I’ve been in my German
class four days a week since February, and it’s all kinds of interesting. I took German in high school and college, but
taking German to communicate in an actual German speaking country is completely
different. For instance, when you take
German in college, your professor expects you to know things. She expects you actually to remember what
nouns are masculine, feminine, and neuter, as well as what parts of the sentence
are nominative, accusative, and dative. She
tests you on these things.
Alternatively, in
German to communicate in actual Germany class, the teacher stood in front of
the class the first day and said, “Only people who learn German as small
children can truly master the genders of nouns and the nominative, accusative,
and dative. Over time you will make
fewer and fewer mistakes, and that is all you can hope for.” Whew!
What a load off. Also, there are
no tests in German to communicate in actual Germany. If you show up 70% of the time, you can go on
to the next level class.
On Monday and Tuesday, we have a teacher who
is around 55 years old and grew up in the former East Germany. She has an outstandingly beautiful quaff of
salt and pepper hair and a figure that would be the envy of any 16 year old
cheerleader, and she bounces around the classroom, joking, and laughing, and
drawing pictures on the chalk board so that we know what she’s talking about. She then switches into bonkers East German
woman mode and says she’s an atheist and that Nietzsche was right, that God is
dead, and then she talks about some book by Karl Marx’s son in law or her
boyfriend’s spine surgery or how she thinks being cheerful is idiotic or
something. Then, she switches right back
into her normal delightful self.
The Wednesday and
Thursday teacher is a young woman around my age who grew up in the town where
we all now live, securely in the former West Germany. She is also fun and cheerful, and then she
tells us that the former East Germany is a wasteland, and that anybody with any
sense at all leaves, and that they have a growing xenophobia problem, and that
they have some assholes who harassed some Turkish restaurant owners. Then she goes home to her boyfriend, whom she
promises never to marry because marriage is not her thing, and eats a
vegetarian meal before picking out her dress for the Lutheran church service on
Sunday. She is tremendously likable,
except for the fact that she doesn’t really seem to shower enough – or at least
not enough considering that she commutes to class on a bike.

* _MATERIAL SHOWN_
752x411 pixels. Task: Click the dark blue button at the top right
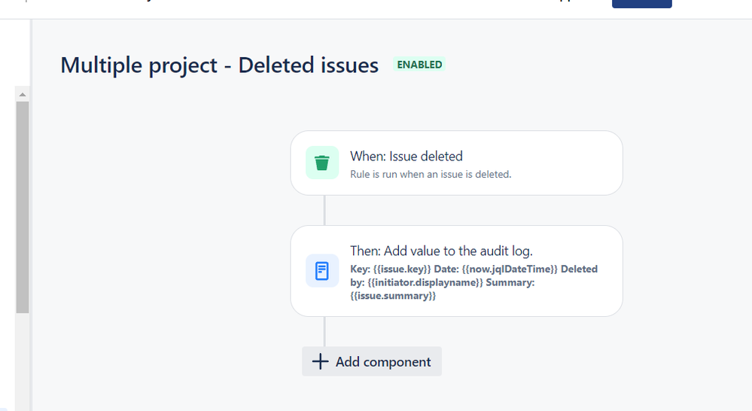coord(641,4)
...
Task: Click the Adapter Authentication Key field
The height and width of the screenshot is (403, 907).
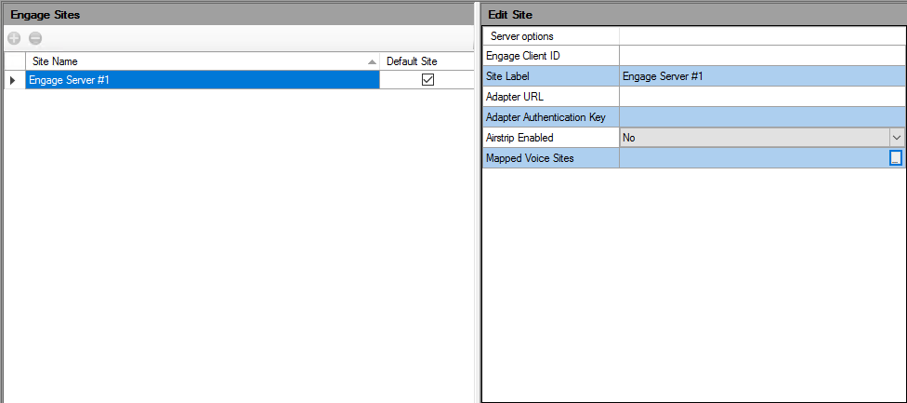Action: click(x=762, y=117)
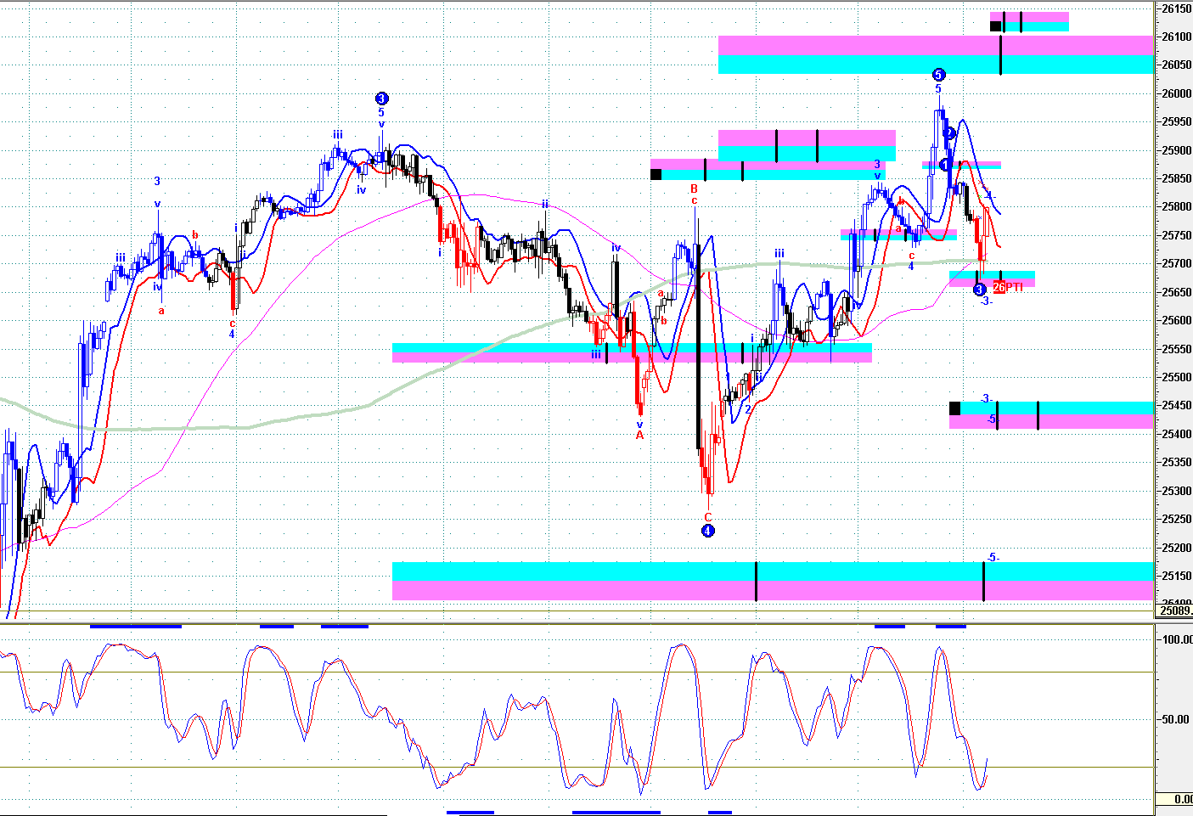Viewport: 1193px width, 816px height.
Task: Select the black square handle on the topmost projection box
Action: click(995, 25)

* _USING THE INFORMATION_
**a.** Translate this sentence from the essay about German classes into Spanish: "If you show up 70% of the time, you can go on to the next level class."
**b.** Rewrite the paragraph of the essay about German classes that begins "On Monday and Tuesday" as a bulleted list, keeping its main facts.
**c.** Continue the essay about German classes from where it stops, writing the next part.
The records have nothing to do with the essay about German classes.

* _LIST OF ANSWERS_
**a.** Si asistes el 70 % de las veces, puedes pasar a la clase del siguiente nivel.

**b.**
- The Monday and Tuesday teacher is around 55 and grew up in the former East Germany.
- She has striking salt-and-pepper hair and a very fit figure.
- She bounces around the classroom, jokes, laughs, and draws pictures on the chalkboard to make her meaning clear.
- At times she shifts into what the writer calls "bonkers East German woman mode." She says she is an atheist and that Nietzsche was right that God is dead. She talks about a book by Karl Marx's son-in-law, her boyfriend's spine surgery, or her view that being cheerful is idiotic.
- Then she switches right back to her usual delightful self.

**c.**
I also have a
delightful classmate from a very sadly wore torn country who is a professional
body builder. This is particularly
fantastic, since he’s about 5 feet 4 inches tall and has four daughters under
the age of seven who demand princess parties at all times and gave him flowers
and homemade cupcakes for his birthday last week. He has shown us all competition photographs
of himself fully waxed and in a speedo. I
fear he may have a muscle growth enabled brain tumor pushing on the 'be
extraordinarily cheerful all the time' part of his brain.
I also thoroughly enjoy the company of the Chinese woman who sits to the right of me, and the Filipino
woman who sits to the left of me. They
are both excellent cooks and insist of feeding the class at every class
break. Good people to know. Then they talk about how they both love to
eat chicken feet, and everybody is totally lost.
Unfortunately, I
learned that the ridiculously good looking gay hairdresser from Spain is only
21 years old. He was born in 1991. You guys, I am such a pervert.